After a week of clashes, two buses were torched and barricades of burning tyres set up near some of the Brazilian city’s ‘favelas,’ or shanty towns.

In a different part of the city, five buses were burned earlier in the same week.

Residents say the victims – both male – were bike-taxi drivers from the Morro de Sao Carlos neighbourhood.

Some of those protesting blame the police for their deaths.

“Both men killed were workers,” said one local woman. “One was 29 and the other 15 years old. We don’t accept that sort of thing here, anymore. We don’t accept it. It’s not fair.”

An ongoing turf war involving drug trafficking gangs has killed at least ten people in the area in recent days.

State Governor Luiz Fernando Pezao says the clashes are a result of the hostility between rival gangs, but says the police have a plan to manage the violence.

“We’re going to keep investing more,” he announced. “We have some big operations planned, in which we are going to continue to combat crime.”

Authorities say they are investigating the deaths. The motive behind the killings is unclear.

Safer than elsewhere?

The recent clashes erupted in so-called ‘pacified’ favelas. Some 9,000 police officers patrol 196 shanty towns as part of a programme designed to bring security to the city.

A study released by the local government’s Public Safety Institute (ISP) in May 2015 states that Rio’s pacified favelas have a lower murder rate than the rest of the city.

There were 40 murders in 2014, the study notes, equating to 7.4 such deaths per 100,000 residents.

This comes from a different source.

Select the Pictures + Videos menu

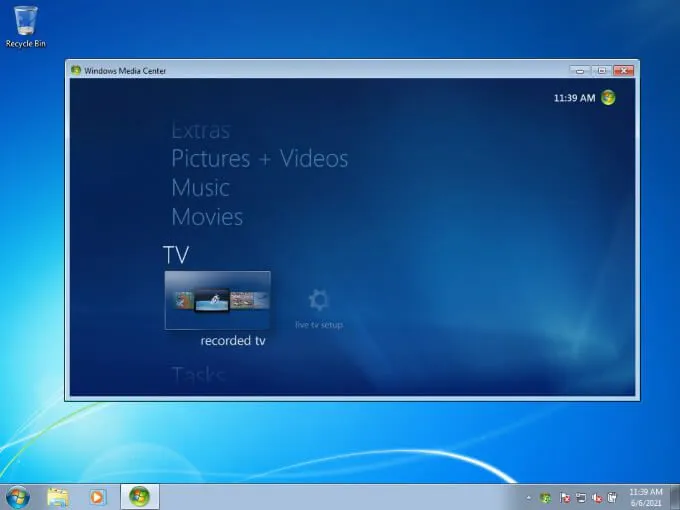coord(260,158)
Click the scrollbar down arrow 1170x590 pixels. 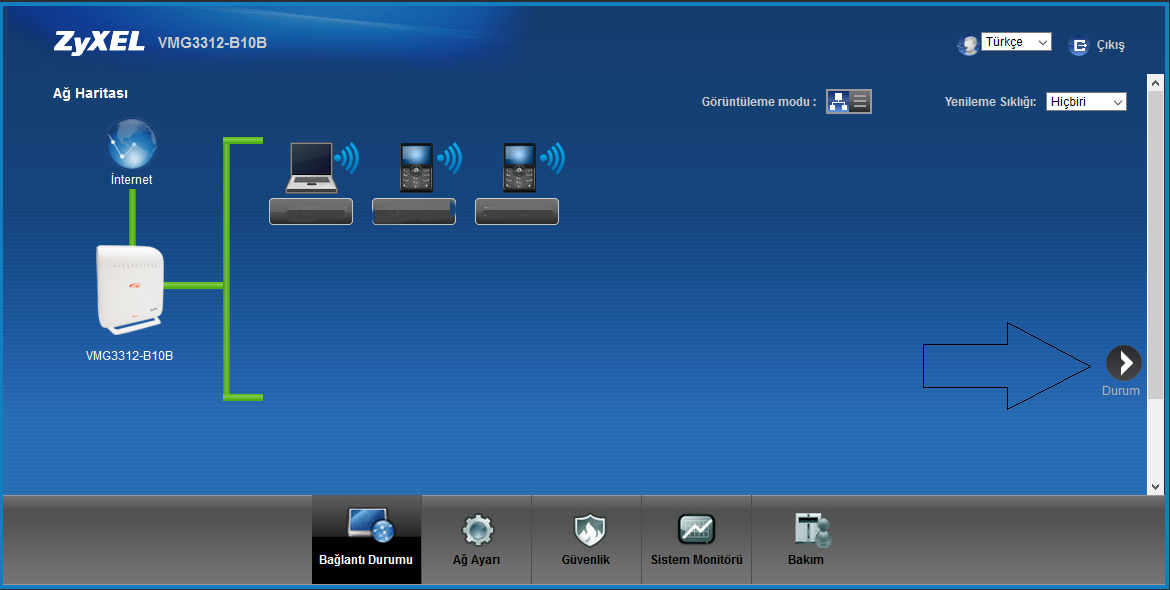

The murder rate is said to have continued to gradually decline since 2007, a year before the new pacification measures were put into place.

However, the programme has not completely eliminated drug trafficking or violence and some neighbourhoods are still said to be controlled by gangs.

Gun crime

According to the United Nations, deaths linked to gun crime have dropped in Rio, although figures nationwide are at their highest in 35 years. Over 50 percent of those killed in 2012 – the most recent statistics available – were young men, under the age of 30.